Мама действительно уехала на экскурсию в Ленинград. У них в вычислительном центре хорошо работал местком, и они каждый год куда-нибудь выезжали. Но при чем здесь мамаша?
— А что ты хотел? — спросил Дюк.
— Собраться на сабантуй, — предложил Хонин. — Маг Светкин. Кассеты Сережкины. Хата твоя.
— Пожалуйста, — обрадовался Дюк.
Его никогда прежде не включали в сабантуй: во-первых, троечник и двоечник, что не престижно. Во-вторых, маленького роста, что не красиво. Унижение для компании.
— Можно бы у Светки на даче собраться. Так туда пилить — два часа в один конец.
— Пожалуйста, — готовностью подтвердил Дюк. — Я же сказал…
Вернувшись из школы домой и войдя в квартиру, Дюк оглядел своё жильё как бы посторонним критическим взглядом. Взглядом Лариски, например.
У Лариски в доме хрусталя и фарфора — как в комиссионном на Арбате. Дюк просто варежку отвесил, когда пришёл к ним в первый раз. Внутри серванта из фарфора была разыграна целая сцена: кавалер с косичкой в зеленом камзоле хватал за ручку барышню в парике и в бесчисленных юбках. Действие происходило на лужайке, там цвели фарфоровые цветы и лаяла фарфоровая собачка. У собачки был розовый язычок, а у цветов можно было сосчитать количество лепестков и даже тычинок.
Ничего такого у Дюка не было. У них стоял диван с подломанной ножкой, которую Дюк сам бинтовал изоляционной лентой. Инвалидность дивана была незаметна, однако нельзя плюхаться на него с размаху. На креслах маленькие коврики скрывали протерую обивку. Скрывали грубую прямую бедность.

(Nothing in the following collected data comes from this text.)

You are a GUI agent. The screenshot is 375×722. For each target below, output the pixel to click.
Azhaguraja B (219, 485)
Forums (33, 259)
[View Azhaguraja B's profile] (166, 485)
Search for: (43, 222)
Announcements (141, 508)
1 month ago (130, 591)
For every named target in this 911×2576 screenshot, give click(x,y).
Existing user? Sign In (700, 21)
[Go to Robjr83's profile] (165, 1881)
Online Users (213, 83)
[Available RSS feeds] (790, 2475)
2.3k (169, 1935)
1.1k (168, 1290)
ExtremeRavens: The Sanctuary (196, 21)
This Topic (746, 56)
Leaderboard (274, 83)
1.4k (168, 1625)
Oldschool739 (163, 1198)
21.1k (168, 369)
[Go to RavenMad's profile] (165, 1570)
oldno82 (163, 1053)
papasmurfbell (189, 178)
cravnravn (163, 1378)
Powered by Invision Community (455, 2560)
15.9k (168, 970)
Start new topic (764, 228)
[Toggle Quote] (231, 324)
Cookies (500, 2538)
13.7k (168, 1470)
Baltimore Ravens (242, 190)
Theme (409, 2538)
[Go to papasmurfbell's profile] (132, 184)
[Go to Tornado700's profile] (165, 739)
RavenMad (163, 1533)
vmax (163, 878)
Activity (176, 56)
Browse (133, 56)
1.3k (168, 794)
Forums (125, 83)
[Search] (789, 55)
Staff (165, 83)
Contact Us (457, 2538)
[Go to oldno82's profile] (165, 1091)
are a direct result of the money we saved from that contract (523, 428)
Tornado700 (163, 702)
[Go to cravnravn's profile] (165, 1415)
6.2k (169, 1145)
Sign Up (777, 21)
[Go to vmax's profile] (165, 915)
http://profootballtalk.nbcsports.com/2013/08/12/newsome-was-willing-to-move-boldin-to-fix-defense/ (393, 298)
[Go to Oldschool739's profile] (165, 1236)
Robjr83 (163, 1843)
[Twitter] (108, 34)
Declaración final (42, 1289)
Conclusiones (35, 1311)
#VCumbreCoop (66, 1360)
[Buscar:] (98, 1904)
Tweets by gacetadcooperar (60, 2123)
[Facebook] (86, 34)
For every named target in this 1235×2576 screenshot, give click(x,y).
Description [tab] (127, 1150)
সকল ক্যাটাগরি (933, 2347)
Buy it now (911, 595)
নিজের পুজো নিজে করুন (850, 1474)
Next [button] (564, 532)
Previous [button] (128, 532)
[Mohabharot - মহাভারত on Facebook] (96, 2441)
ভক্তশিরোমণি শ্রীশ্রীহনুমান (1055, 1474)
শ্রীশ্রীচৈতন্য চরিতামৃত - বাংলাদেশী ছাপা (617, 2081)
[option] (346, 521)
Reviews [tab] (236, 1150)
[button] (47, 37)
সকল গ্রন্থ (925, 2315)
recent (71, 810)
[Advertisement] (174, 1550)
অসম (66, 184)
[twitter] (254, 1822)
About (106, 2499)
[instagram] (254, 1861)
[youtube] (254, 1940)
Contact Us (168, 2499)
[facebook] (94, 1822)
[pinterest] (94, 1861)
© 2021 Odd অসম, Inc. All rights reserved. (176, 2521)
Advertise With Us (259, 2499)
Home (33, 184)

Они вовсе не были бедны. Мама работала оператором на ЭВМ — электронно-вычислительной машине. Закладывала в машину перфокарты и получала результат. И зарплату. И алименты размером в свою зарплату. Судя по алиментам, отец где-то широко процветал. Да и они с мамой жили не хуже людей. Просто мама не предрасположена к уюту. Ей почти все равно, что её окружает. Главное, что в ней самой: какие у неё мысли и чувства. Дюка это устраивало, потому что не надо постоянно чего-то беречь и заставлять людей переодевать обувь в прихожей, как у Лариски.
Дюк подумал было — не пойти ли к ней, пока тёти Зины нет дома, и не попросить ли лужайку напрокат. Но просить было противно и довольно бессмысленно. В ситуации «сабантуй» украшательство ни к чему. Все равно потушат свет и ничего не будет видно.
Дюк ещё раз, более снисходительным взором, оглядел свою комнату. Над диваном акварель «Чехов, идущий по Ялте». Высокий, худой, сутулый Чехов в узком пальто и шляпе. Его слава жила отдельно от него. А вместе с ним — одиночество и туберкулёз.
Дюка часто огорчало то обстоятельство, что Чехов умер задолго до его рождения и Дюк не мог приехать к нему в Ялту и сказать то, что хотелось сказать, а Чехову, возможно, хотелось услышать. И очень жаль, что нет прямой связи предков и потомков. У Дюка накопилось несколько предков, с которыми он хотел бы посоветоваться кое о чем. И их советы были бы для него решающими.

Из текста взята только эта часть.